My membership did renew on 1/20... Paypal put the charge thru and sent a confirmation email to me.

It wasn't until 2/2 that Paypal sent me the email that others mentioned ("Magenium Solutions LLC suspended your automatic payments").

I thought everything was fine, as my payment for 2015 was already made, my membership had already renewed, and I was all paid up thru 2016.

But then, on 2/5, I got a Paypal notification that Magenium issued a refund. 

So, I came in here the next day to see what was going on and saw the posts about your return. In the process of posting, I saw that I had been "stripped" of my membership.

Not a big deal for me, as I'll just renew using the same Paypal funds Magenium refunded me.

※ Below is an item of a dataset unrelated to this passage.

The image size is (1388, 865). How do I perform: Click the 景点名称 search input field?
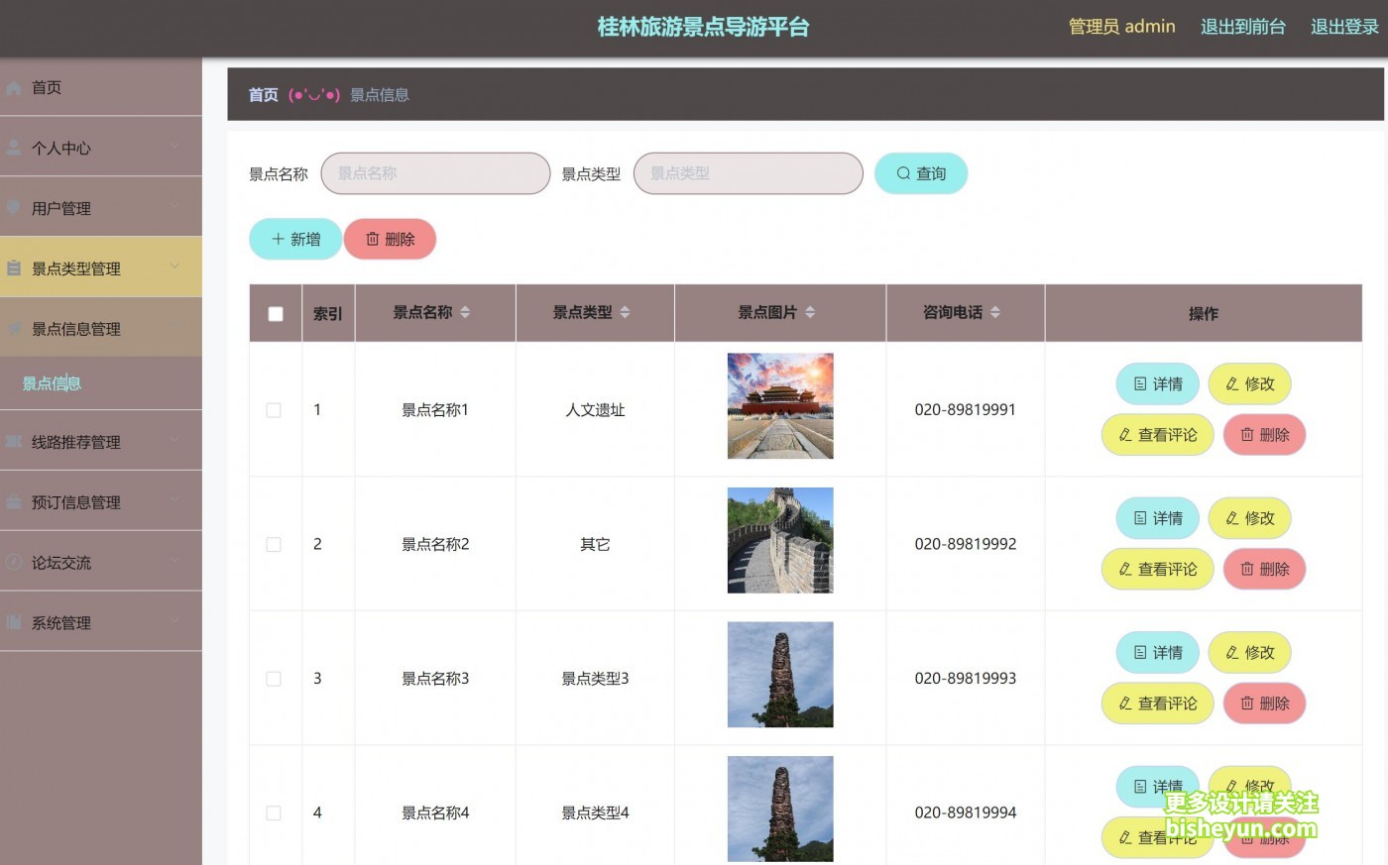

But it makes me wonder if any other club members are experiencing the same refund action and haven't figured out what's going on yet.

If ~I~ didn't show up as a member (because of the refund), could this be happening to others... causing club members to "disappear" on you?

Just thought you might want to know... not allow revenue stream(s) to disappear due to some technical glitch.


----------



## David Bott

Thanks. Because they refunded it and did not just cancel the renewal is why it removed the membership from the account. I guess they wanted to be sure they did not keep any funds that was not theirs. I do not see any others like that in the logs. But with that said, I do not see yours in the log for the account being refunded and thus subscription reversed.

Oh well...all is good.


----------



## Dan203

I get this slowness sometimes too. It's been happening on/off all day today.


----------



## David Bott

Looks like it was on again off again network issues.


----------



## eddyj

The board is dog-slow this morning.


----------



## BeanMeScot

Multiple people are seeing this slowness, including myself.


----------



## Mike Lang

Is it hanging on a particular URL for anyone?


----------



## Alfer

Yep. Lots of lag time going to the main HH forum as well as jumping to different threads or sub forums.


----------



## David Bott

I am on a 4G connection. Here is a video just did at 11:45AM CT showing my speeds. As you can see, I am not having at issue at this time, nor have I been this morning.

And this test is actually going through a VPN Router in Calf, I am in AL. So I go go across the country to a VPN that then goes to Dallas (server location), then back to Calf, and then finely to me in AL.

Video from my dropbox. (Will remove the video at a later date.)

https://www.dropbox.com/s/a9pz0ay43s1bpze/TCF Test.mp4?dl=0

Unless the network is under a DDOS attack thus affecting us, as it was the other day, I do not see it on the server.


----------



## David Bott

Yup...Looks like it was another DDOS attach somewhere on the network. (By network, I mean the location provider the server is on that runs in the network server center.) As such, the router is flooded as someone is attacking a server. (Not attacking this server.)

This is out of my control.


----------



## BeanMeScot

It finally stopped.


----------